== WORK ORDER 1 ==
Answer these questions using the plot summary below.
(a) What code name does the traitor von Homberg is seeking go by?
(b) How does the plot summary describe Ermete Davila?
(c) At what event does von Homberg meet Marcella again?
== WORK ORDER 2 ==
Decide whether each statement agrees with the plot summary below. Answer yes or no for each and quote the words of the plot summary that decide it.
(a) Marcella tells von Homberg the name of the agent who cast suspicion on him.
(b) Conte Valenti is a friend of Romanelli.
(c) Von Homberg is wounded by Austrian artillery after landing in Italy.
== WORK ORDER 3 ==
Summarize the plot summary below in two sentences.

== READING PASSAGE ==

Three years later, Italy and Austria stand against each other in World War I. Returning to Vienna, von Homberg asks his former superiors for a chance to clear his name, and is given a Royal Italian Army uniform and tasked with flying to Italy to find the traitor who put the plans on his office desk three years ago. After landing in Italy, he gets wounded from Italian artillery, but manages to get to safety before falling unconscious. When he awakes, he discovers that he is in a military hospital and encounters Marcella, who is looking for enemy agents and is shocked upon recognising him. Having fallen in love with von Homberg, she offers him the chance to leave Italy as a free man, but to his disappointment, is unwilling to tell him the name of the agent who cast suspicion on his name. After he recovers, von Hombergk takes a train to Rome, intending to speak with Ermete Davila, an antiques dealer and faithful Austrian agent, and meets a suspicious man named Bluentzli.

Upon arriving in Rome, von Homberg quickly discovers that the traitor he is looking for goes by the code name K 77. After meeting with Davila, he obtains a connection to Marcella's superior, Coloneilo Romanelli, chief of the Italian counterintelligence, through one of Davila's regular customers, Conte Valenti, a well-known collector of valuable artworks and a friend of Romanelli. Von Homberg meets Marcella again during a dinner party at Romanelli's villa, but she does not reveal his identity and the two spend the night together, despite her refusal to name the traitor sought after by von Homberg.

== RECORDED INFORMATION ==
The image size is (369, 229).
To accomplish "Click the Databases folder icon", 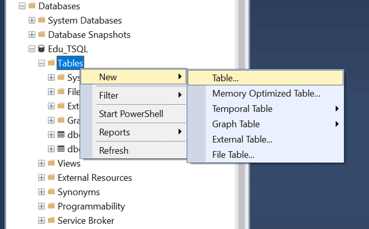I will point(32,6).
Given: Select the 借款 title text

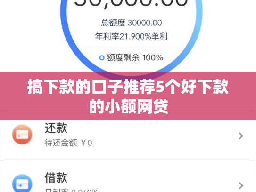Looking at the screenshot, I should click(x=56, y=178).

* * *

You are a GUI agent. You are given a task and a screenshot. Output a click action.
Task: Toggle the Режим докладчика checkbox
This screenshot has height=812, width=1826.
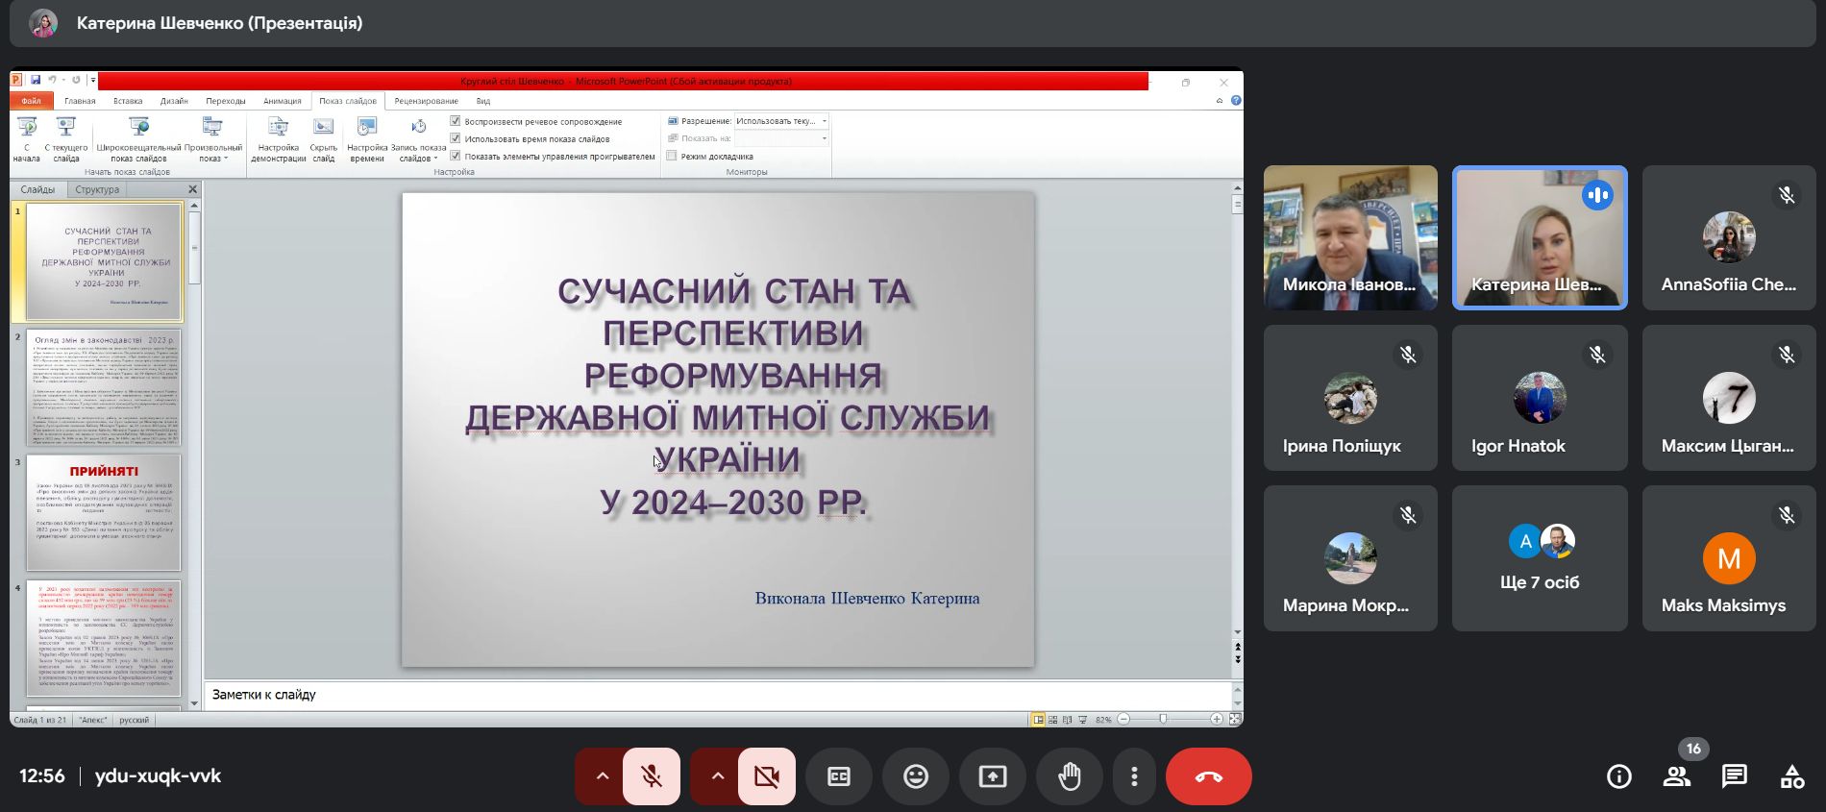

== REPLY 1 ==
(a) K 77
(b) An antiques dealer and faithful Austrian agent
(c) A dinner party at Romanelli's villa

== REPLY 2 ==
(a) No: "is unwilling to tell him the name of the agent who cast suspicion on his name"
(b) Yes: "a well-known collector of valuable artworks and a friend of Romanelli"
(c) No: "he gets wounded from Italian artillery"

== REPLY 3 ==
During World War I, von Homberg is sent to Italy in a Royal Italian Army uniform to find the traitor who put the plans on his desk three years earlier, and after being wounded he wakes in a military hospital, where Marcella offers him the chance to leave Italy as a free man but will not name the agent. In Rome he learns the traitor's code name is K 77, gains a connection to Romanelli, chief of the Italian counterintelligence, through Davila's customer Conte Valenti, and spends the night with Marcella after a dinner party at Romanelli's villa, though she still refuses to name the traitor.